Triad
Prologue
Derek Shepherd has never been gifted at making decisions. The blueberry muffin, or the bran? The maroon tie, or the navy? Froot Loops, or Lucky Charms?
And that's the easy decisions. He'll eat both the blueberry muffin and the bran, and have two bowls of cereal for breakfast. He'll wear the maroon tie this morning, and swap it for the navy later in the day. But what about the less superficial questions, the ones which affected more than just him? Which patient deserves the transplant more? Which surgery should take place first? Which sick person is the more important?
He's never been good at trusting his gut. Bad things happen when he does. He takes a wrong left turn on his way to Nancy's house in Connecticut and ends up in Nevada. He sets the oven on the wrong setting, and both his turkey and his kitchen end up burning. Bad things happen.
So he's unsure of what to do when, during his first anatomy lesson of med school at Columbia, he's partnered with a pretty redhead. She's smart and funny and has skipped three grades. She's polite and well-raised, and may well be one of the wittiest women he's ever met. He sees her smile and all he can think of is a way to make her smile again.
He wants to ask her out, and the only thing stopping him is his girlfriend.
Death is bright, feisty, wild and exciting. His love for her is feral and free and spontaneous and so many things he can't name, so different to the soft, gentle love he holds for her counterpart. She dyes her hair pink, a colour he detests (a childhood full of sisters and their girly cast-offs can do that to a man) yet he can't think of a colour which would suit her better, and there's nothing he'd love more than to spend all night listening to her tales of when she travelled the world.
Meredith is today. Addison is tomorrow.
When he's unable to choose between the house with the garden and the apartment with the balcony, Derek calls a friend and tells himself that if they answer, it's the house, and if they don't, it's the apartment. When he isn't sure whether or not to ask out a girl, he flips a coin.
This isn't as easy to flip a coin on. What if Meredith leaves him to continue her exploration of the world? What if Addison comes across a better man?
He consults with his best friend Mark, the first and one of the very few people to know his secret, and eventually decides to give each woman a test run. It somehow turns into three years, and he finds himself eloping with Meredith in Las Vegas on a whim. They argue over her reluctance to have children and his supposed nervousness regarding their marriage, and he finds himself in Addison's arms, proposing.

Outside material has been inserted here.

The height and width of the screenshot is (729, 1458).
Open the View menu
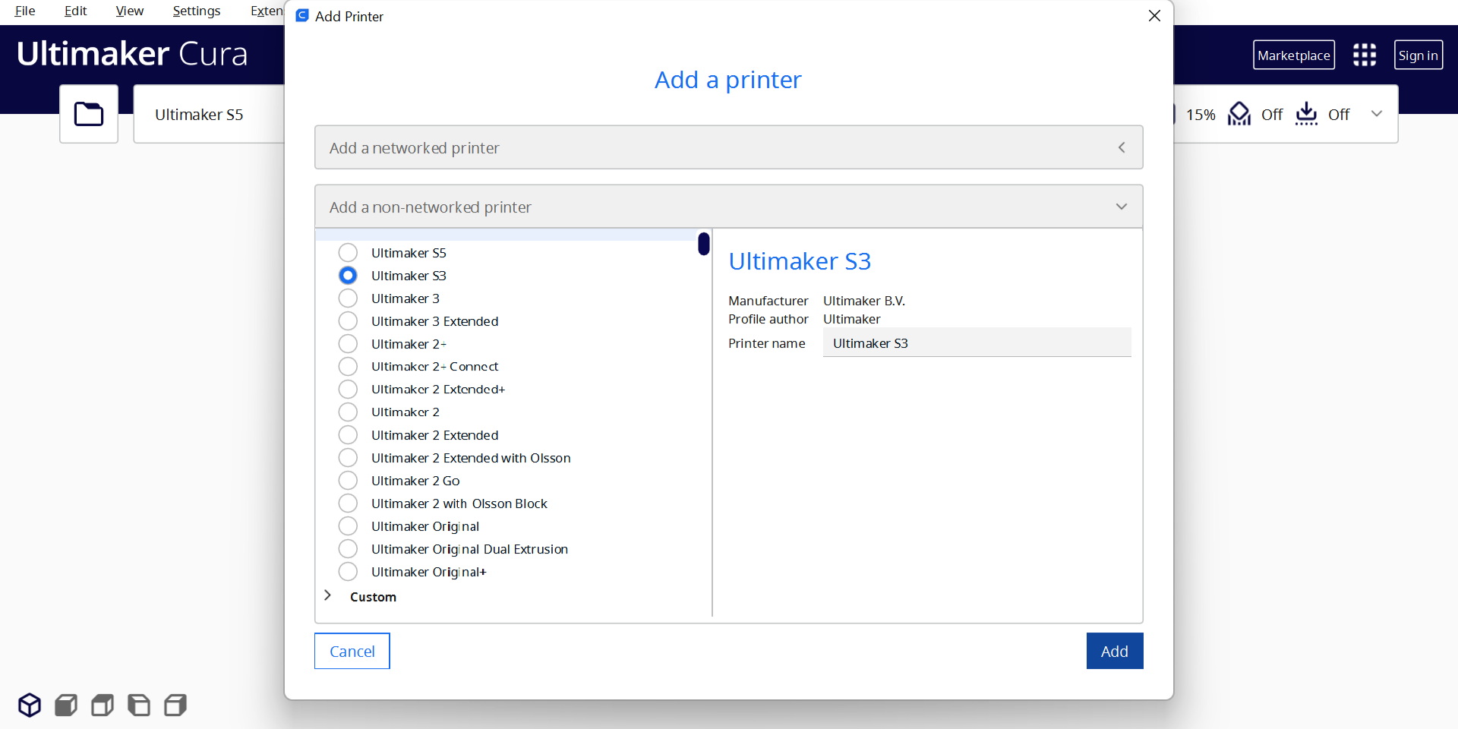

That runs him into a rut. Obviously, he loves each woman. But he can't marry Meredith and demand a divorce barely a week later (annulments are out now they've had consummated the marriage) and he can't propose to Addison and break it off just after they've announced it to everyone (almost everyone; everyone who isn't aware of his other marriage).

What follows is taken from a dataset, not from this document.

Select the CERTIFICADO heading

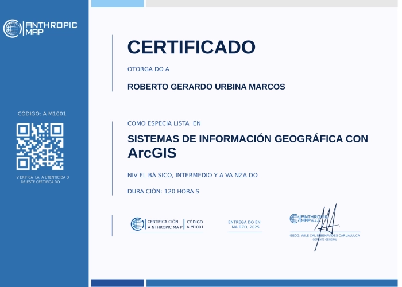[191, 46]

He knows for a fact that what he's doing illegal. He spends his entire (second) wedding day sweating anxiously and fidgeting, waiting for the moment somebody from law arrives and informs one of his wives of the sins he's committing. His only hope is that, since his and Meredith's marriage was an elopement, his marriage to Addison shall somehow manage to slip through the cracks.

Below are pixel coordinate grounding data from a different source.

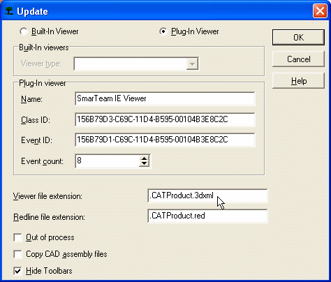Enable the Out of process checkbox
This screenshot has height=282, width=331.
pos(18,237)
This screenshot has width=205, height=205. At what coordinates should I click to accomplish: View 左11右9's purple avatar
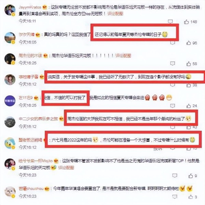point(10,101)
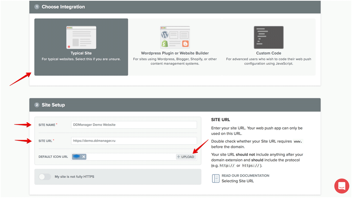The height and width of the screenshot is (198, 352).
Task: Click the Typical Site browser window icon
Action: (81, 37)
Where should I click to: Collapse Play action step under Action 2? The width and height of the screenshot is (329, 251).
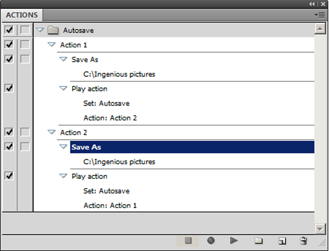pos(63,176)
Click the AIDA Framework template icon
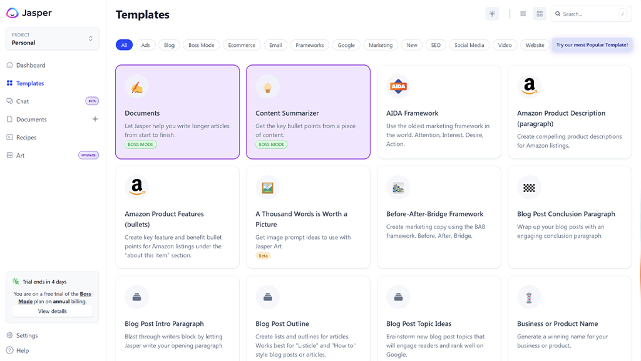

He promises to himself it's just temporary. He'll choose one of them eventually, and when he does, that's when he'll tell them the truth. It'll be a year at the most, if even that.
Eleven years pass.
He flips a coin and ends up dropping and losing it before he can see his result. His friend doesn't answer the phone but calls him back minutes later, and he ends up buying both the house and the apartment, one to please each wife.